------ GIVEN TEXT

Arrogance Kills

English: President Barack Obama's signature on...

English: President Barack Obama’s signature on the health insurance reform bill at the White House, March 23, 2010. The President signed the bill with 22 different pens. (Photo credit: Wikipedia)

Imagine the New York Stock Exchange rolling out a software system loaded with trouble like the Affordable Care Act did this week. I think the NSE would allow the program about ten seconds to exist before it shut down, restarted their previous program, and told the developer to not come back. In ten seconds any stock exchange can make millions of trades worth billions of dollars, In fact, traders program automatic trades be made based on algorithms designed to buy or sell based on trends and instantaneous data. Ten seconds of mal-functioning software causes billions of dollars of loss and millions of angry customers.

------------

**TASKS TO COMPLETE**
1. Write out the part of the Arrogance Kills piece starting with "Arrogance Kills" and going on through "(Photo credit: Wikipedia)", word for word.
2. According to the Arrogance Kills piece, how many pens did the President use to sign the health insurance reform bill?
The material after this point is unrelated to the Arrogance Kills piece.

------ DATASET CONTENT

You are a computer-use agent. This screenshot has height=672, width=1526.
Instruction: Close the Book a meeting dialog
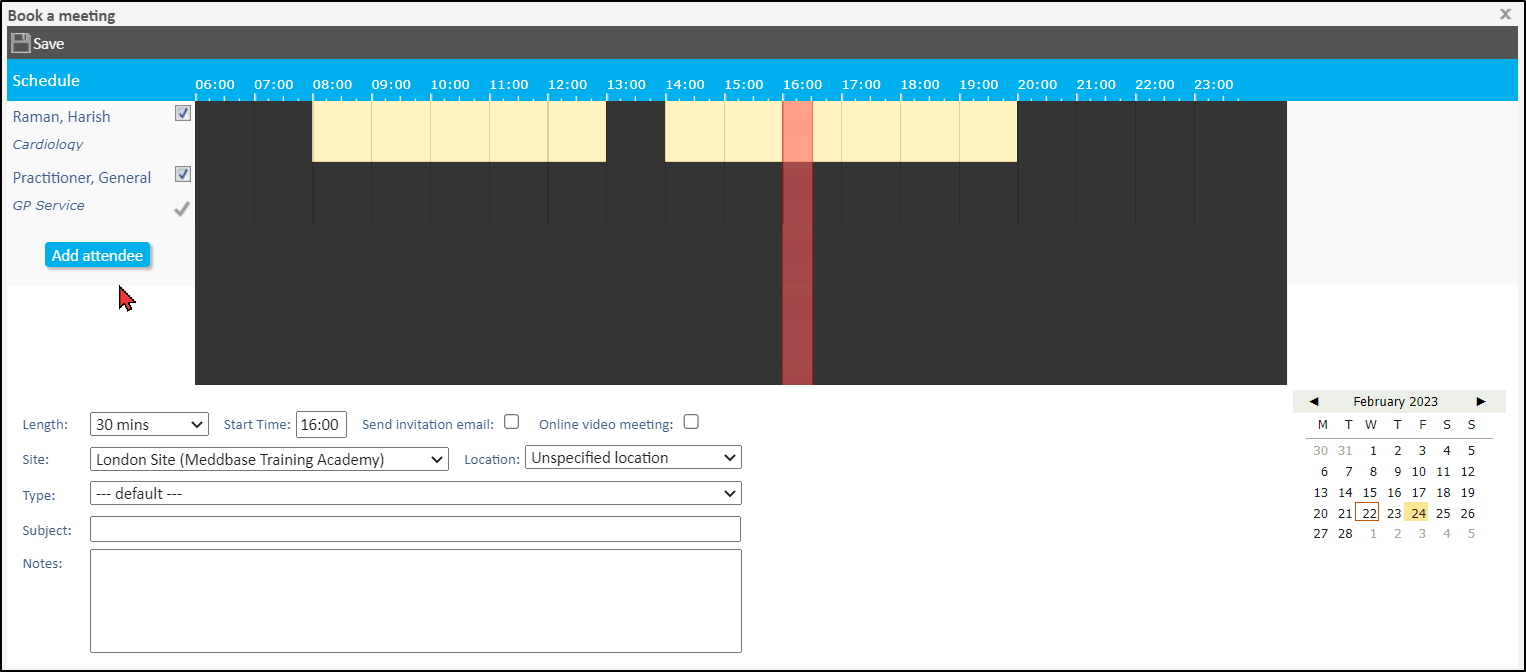(x=1505, y=14)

------------

**THE RESULTS**
1.
Arrogance Kills

English: President Barack Obama's signature on...

English: President Barack Obama’s signature on the health insurance reform bill at the White House, March 23, 2010. The President signed the bill with 22 different pens. (Photo credit: Wikipedia)

2. He signed it with 22 different pens.